Tuesday, February 16, 2016

For . . .

I should consider our cat Gus
while I watch a tape of the ESPN
telecast of the Tigers
who are after all cats
against the Yankees
who are after all mercenaries
of a most ugly sort.

But I don’t. I consider instead
baseball. And then Chris calls
and I am reminded that we saved
this cat from destruction
and that I am in some sense responsible
for his wellbeing, and I pray for his salvation

because I haven’t seen him since I got home
but there he is when I step outside
flirting on the sidewalk four doors down
with Odette. Gus is indeed the servant of nature,
duly and daily living according to it.
And catting in both senses with Odette
who is deaf but not mute, and very white

where she’s not dirty. He leaps up to catch the scent
of her musk and wreathes his body seven times
around all the tires that she has haunted. When he
meets Odette he kisses her in kindness. Because
she is deaf she doesn’t hear him coming
but that is just how those
who cat around do their business.

For Gus is a Manx cat, and although
he’s never been to Man I have and
his very presence reminds me
of that brilliant afternoon
when Chris and Stella were out on the loose
in Peel looking for a cat to call
the sighting of their own while

I sat in the White House on Tynwald Road
the greatest of funky pubs
watching cricket on the telly
while old timers argued forcefully
and completely pointlessly over pints of Okells
about something of which I had no concept.

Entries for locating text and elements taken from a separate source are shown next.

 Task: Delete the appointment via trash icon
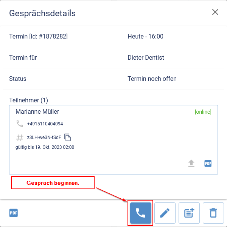point(213,213)
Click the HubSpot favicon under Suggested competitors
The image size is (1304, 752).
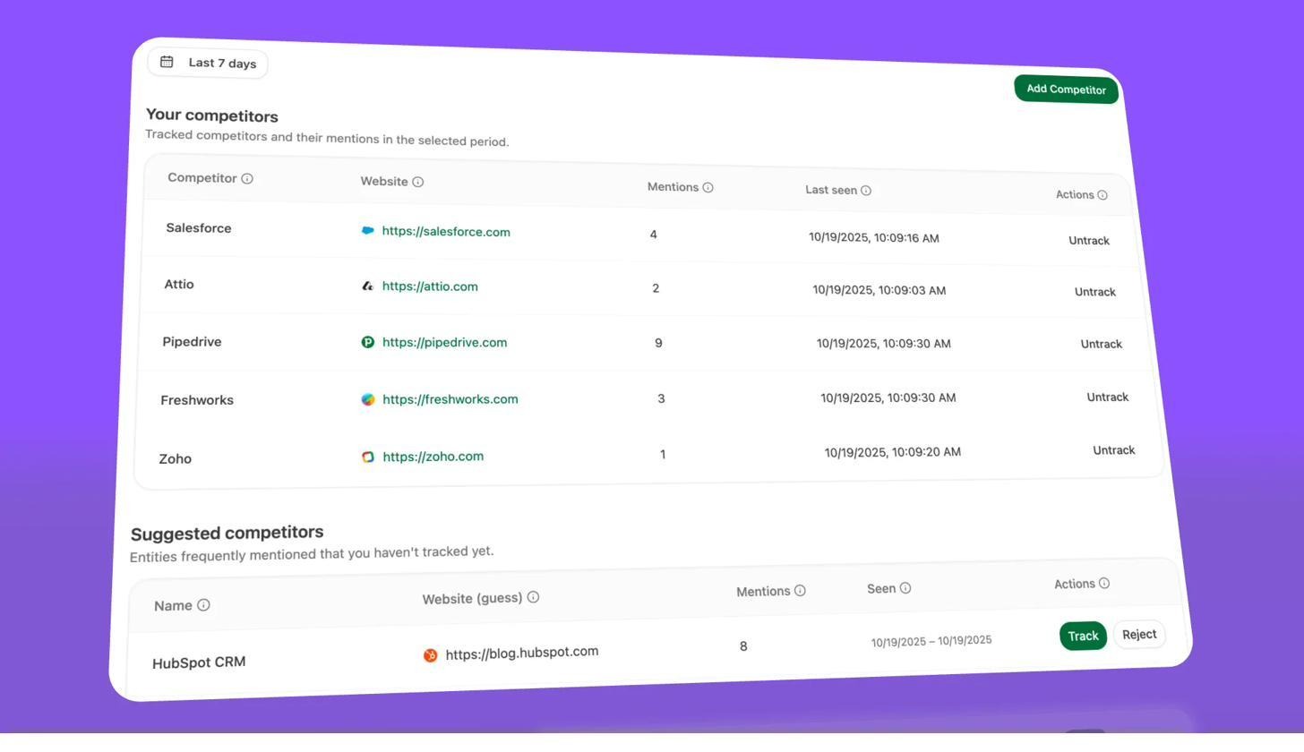pyautogui.click(x=431, y=654)
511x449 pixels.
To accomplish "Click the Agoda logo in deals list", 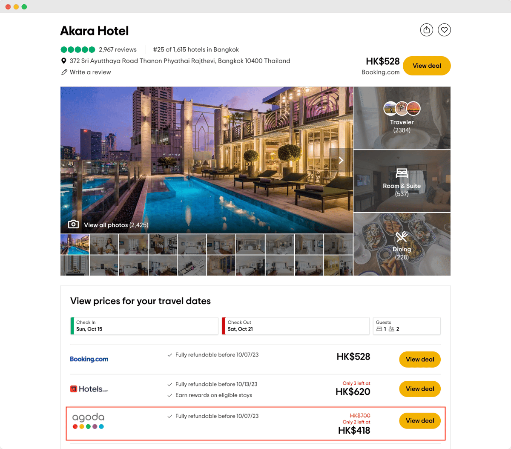I will 88,420.
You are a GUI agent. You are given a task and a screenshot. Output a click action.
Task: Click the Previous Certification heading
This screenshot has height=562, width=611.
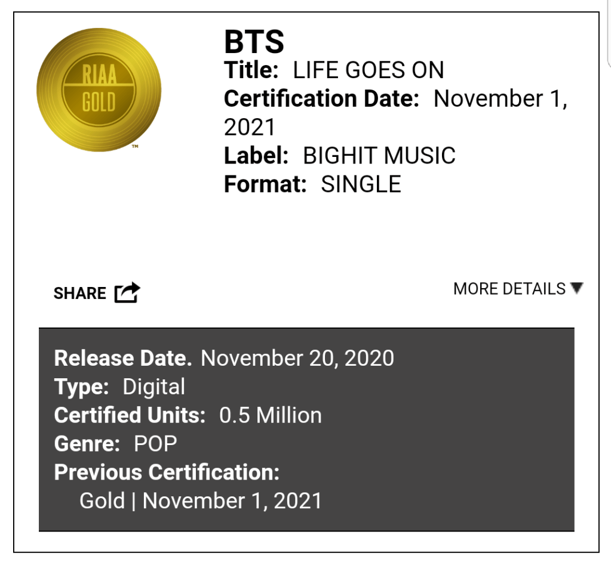click(167, 473)
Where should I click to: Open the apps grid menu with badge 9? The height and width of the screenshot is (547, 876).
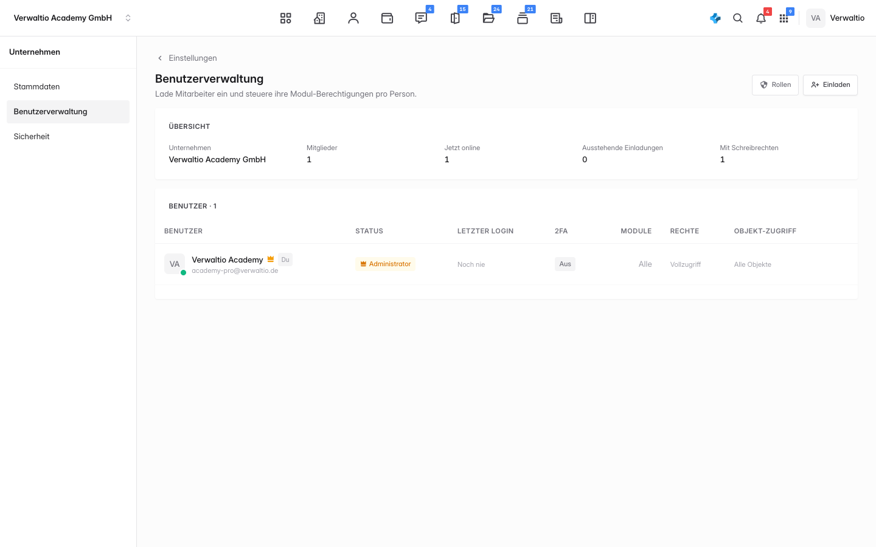coord(784,18)
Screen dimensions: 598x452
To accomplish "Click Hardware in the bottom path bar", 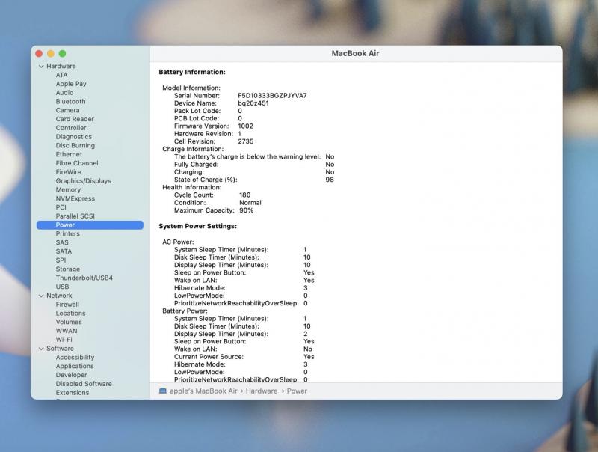I will pos(262,391).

Seemingly neither did they,
although for sure it wasn’t cricket,
but the habitues seemed to know
them and what they were arguing about
and then the rains came. Hard.

So Chris and Stella didn’t find any cats
not even in the antique shop where the
proprietress treated them rudely as though they
might have been Yankees and
after enduring her kind inattention

they found me in the White House and
we found the narrow lane where I
had parked the rented Brit Ford and we
hit the road, the same road
the TT races on, back past the Tynwald

and turned right in the by-now seriously driving
rain, toward Foxdale and the Manx SPCA
where there are more Manx than you could
shake your tail at if you had one
(which some of them do)
and met Trevor, all 25 copper-coloured pounds
of him and the nice people there
made clear we couldn’t take him

back to North America. John Perry Barlow,
our Manx at the time, survived
that absence, but took sick in
a foreign place (Sunnyvale)
and died at home in San Francisco. For
Manx cats although the best in the world
are subject to malady.

Gus hopes to take prey among the gophers
who feed upon my onions and cabbage but
they have a chance because he has not yet
learned to go underground like they
and six gophers in seven so escape
although hardly by his dallying . . .

For though he is quick to his mark of any creature
be it gopher or insect, he seems to have his
best success with insects, tenacious
of his point even as to the gophers but
they generally burrow too far down
for there’s only so far down a cat can dig.
(They are not dogs.)

Throughout their native island
(and the two on either side of it) they
are no longer bred for style, or at all,
in honor of their inbred genes which need
be left to their own devices.
Yankees should be so advanced,
but far too many believe in intelligent design.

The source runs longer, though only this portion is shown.